Un sogno lungo e articolato.

Inizia tutto con io che devo andare a casa di conoscenti con una signora sconosciuta, in un palazzo moderno fatta di vetrate, come poteva essere quello dove ha vissuto questi mesi Emmelle. Per entrare a casa di queste persone dobbiamo calarci da una finestra esterna, lungo un cornicione e io ho paura, soffro di vertigini e non voglio andarci. Cosi mi fermo sulle gradinate di questo tetto e arriva la Collega. Parliamo guardando questi palazzoni dall´alto. Arriva anche Emmelle con i figli M. e T.
Mi viene in mente che devo andare a stampare delle etichette per mio padre, che le vuole per le 13.00 cosi mi allontano da loro, praticamente fuggo via correndo anche per non vedere e stare con Emmelle.
Cambio di scena.
Sono al chiuso, in una casa che non conosco.
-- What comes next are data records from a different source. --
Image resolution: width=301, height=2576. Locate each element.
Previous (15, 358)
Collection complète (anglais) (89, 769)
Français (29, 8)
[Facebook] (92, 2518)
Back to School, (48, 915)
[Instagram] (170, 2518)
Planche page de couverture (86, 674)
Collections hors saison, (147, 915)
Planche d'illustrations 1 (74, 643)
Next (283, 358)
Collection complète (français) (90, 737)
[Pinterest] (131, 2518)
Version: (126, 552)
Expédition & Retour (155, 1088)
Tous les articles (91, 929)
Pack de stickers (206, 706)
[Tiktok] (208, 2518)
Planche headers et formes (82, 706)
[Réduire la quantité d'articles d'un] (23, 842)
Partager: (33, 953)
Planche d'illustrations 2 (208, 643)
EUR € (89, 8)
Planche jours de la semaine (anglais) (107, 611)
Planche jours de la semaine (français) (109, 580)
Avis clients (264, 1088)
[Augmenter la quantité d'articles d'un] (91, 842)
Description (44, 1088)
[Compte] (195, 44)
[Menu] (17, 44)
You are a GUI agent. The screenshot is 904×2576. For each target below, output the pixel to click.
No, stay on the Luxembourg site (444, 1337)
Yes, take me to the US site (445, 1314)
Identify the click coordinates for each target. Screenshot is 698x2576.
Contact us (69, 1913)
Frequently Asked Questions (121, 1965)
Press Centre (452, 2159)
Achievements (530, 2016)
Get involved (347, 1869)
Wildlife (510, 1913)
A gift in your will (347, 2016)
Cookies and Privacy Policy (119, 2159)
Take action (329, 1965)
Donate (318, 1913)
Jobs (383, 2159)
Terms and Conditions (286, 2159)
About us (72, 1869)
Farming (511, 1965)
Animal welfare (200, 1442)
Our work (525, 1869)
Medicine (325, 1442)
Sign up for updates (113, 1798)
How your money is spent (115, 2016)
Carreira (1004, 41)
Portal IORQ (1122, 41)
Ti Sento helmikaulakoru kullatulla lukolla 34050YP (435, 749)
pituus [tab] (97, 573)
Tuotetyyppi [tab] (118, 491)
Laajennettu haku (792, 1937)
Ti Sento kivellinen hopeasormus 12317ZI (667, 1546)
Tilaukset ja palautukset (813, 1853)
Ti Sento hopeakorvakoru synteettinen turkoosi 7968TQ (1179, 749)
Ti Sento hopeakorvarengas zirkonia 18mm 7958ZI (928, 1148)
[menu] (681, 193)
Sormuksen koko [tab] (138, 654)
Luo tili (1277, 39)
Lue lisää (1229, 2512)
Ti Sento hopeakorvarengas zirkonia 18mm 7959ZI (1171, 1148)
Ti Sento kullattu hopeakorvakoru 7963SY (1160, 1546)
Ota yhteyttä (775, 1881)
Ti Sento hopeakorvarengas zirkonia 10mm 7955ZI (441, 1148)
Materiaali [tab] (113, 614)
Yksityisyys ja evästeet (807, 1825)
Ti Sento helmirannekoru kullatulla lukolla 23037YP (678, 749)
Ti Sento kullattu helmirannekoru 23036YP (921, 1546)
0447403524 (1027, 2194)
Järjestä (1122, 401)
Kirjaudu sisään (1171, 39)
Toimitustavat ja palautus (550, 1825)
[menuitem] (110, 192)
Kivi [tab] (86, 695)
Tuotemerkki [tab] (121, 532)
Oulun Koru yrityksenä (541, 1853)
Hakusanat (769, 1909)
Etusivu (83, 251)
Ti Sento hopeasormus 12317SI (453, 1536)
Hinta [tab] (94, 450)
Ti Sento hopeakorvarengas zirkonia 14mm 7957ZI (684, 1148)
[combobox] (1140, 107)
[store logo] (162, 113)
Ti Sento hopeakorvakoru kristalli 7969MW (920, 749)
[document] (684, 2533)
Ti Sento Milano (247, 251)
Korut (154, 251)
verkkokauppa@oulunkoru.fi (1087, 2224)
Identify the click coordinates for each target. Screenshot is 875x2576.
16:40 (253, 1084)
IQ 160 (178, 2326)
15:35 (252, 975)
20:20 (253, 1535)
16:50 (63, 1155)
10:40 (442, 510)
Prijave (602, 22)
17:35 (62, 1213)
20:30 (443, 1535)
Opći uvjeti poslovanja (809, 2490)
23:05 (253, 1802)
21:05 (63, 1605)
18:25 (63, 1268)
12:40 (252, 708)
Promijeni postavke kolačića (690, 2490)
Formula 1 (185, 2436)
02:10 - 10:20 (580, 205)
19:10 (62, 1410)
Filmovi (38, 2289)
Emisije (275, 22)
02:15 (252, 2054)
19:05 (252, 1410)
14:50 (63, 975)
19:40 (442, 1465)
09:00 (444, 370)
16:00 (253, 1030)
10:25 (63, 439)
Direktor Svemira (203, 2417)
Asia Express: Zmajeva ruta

Una mansarda piuttosto buia, un tavolo lungo dove sono seduta a capotavola. Sembra una casa vecchia, con un pavimento di marmo come poteva avere mia nonna. Entrano nella stanza Emmelle con M&T. T. il figlio piccolo, si avvicina e mi dice “Abbiamo deciso che il papà avrà libero una volta al mese dal venerdì fino al sabato sera”. Lo dice con dolcezza (lui è un ragazzino dolce in quella casa di “stronzi”) ma io fingo di non capire. Cioè il senso della cosa mi arriva, solo mi domando perché in quel momento, perché lo viene a dire a me che in fondo sono fuori dai giochi. Gli dico che non capisco ed Emmelle lo invita a ripeterlo. Lo dice di nuovo e io di nuovo è come se non capissi, come se le mie orecchie non volessero credere a quello che sento. Allora interviene Emmelle e me lo spiega bene, con calma: avrà un mezzo weekend libero al mese, senza figli, solo per lui.
Io rispondo con la mia frase standard di quando non so che cazzo dire, quando non voglio sbilanciarmi, quando capisco che qualsiasi frase potrebbe essere usata contro di me, quando vorrei essere altrove: “Mi sembra una bella cosa”.
La figlia mi guarda con il suo ghigno ringhioso e parlando tra se dice con disprezzo qualcosa che ha il senso di “Ti credo che è una bella cosa, non era quello che volevi?” sottotitolo “Brutta stronza è colpa tua! se mio padre ci abbandona è per stare con te!”. Tutto con i suoi modi astiosi di figlia viziata, capricciosa, dal carattere duro e indomabile. Poi tutto si fa normalità´. Il figlio piccolo si mette a giocare, per terra, sul pavimento vecchio con delle protesi di mani e piedi in plastica rosa. Le dita si muovono, la gamba ha anche il ginocchio, sono nuove di un bel rosa pelle. Gioca e vuol farmi vedere ogni cosa che fa come fosse un bambino piccolo in cerca di attenzioni “Guarda faccio cosí´. Guarda faccio questo!”. Sembra persino più piccolo di quello che è in realtà. E’ gentile e affettuoso.
Anche la figlia diventa piu docile, si avvicina a me, al tavolo dove sono seduta. Parliamo di cose leggere, le parlo di neve e sci che sono la sua grande passione, le accarezzo la giacca di jeans con strass a forma di fiocco di neve.
Di nuovo mi sale la preoccupazione per mio padre, per le sue etichette che dovevo stampare entro le 13.00!!
Lo chiamo e lui mi dice che non c´é problema, che se voglio prepara il pranzo per tutti noi: pasta con il salmone. D’improvviso e ´nella cucina a fianco della nostra stanza: spadella con pesce e acqua che bolle. Ci porta un aperitivo di aperol spritz e verso le 13.30 chiedo quando sarà pronto. Mi risponde che è tutto pronto ma i piatti non sono venuti bene come vorrebbe, i tranci di salmone si sono sbriciolati ma io lo rassicuro, anche Emmelle dice che vanno bene. Ci porta i piatti in tavola e io mangio con Emmelle e i suoi figli. Mio padre sparisce.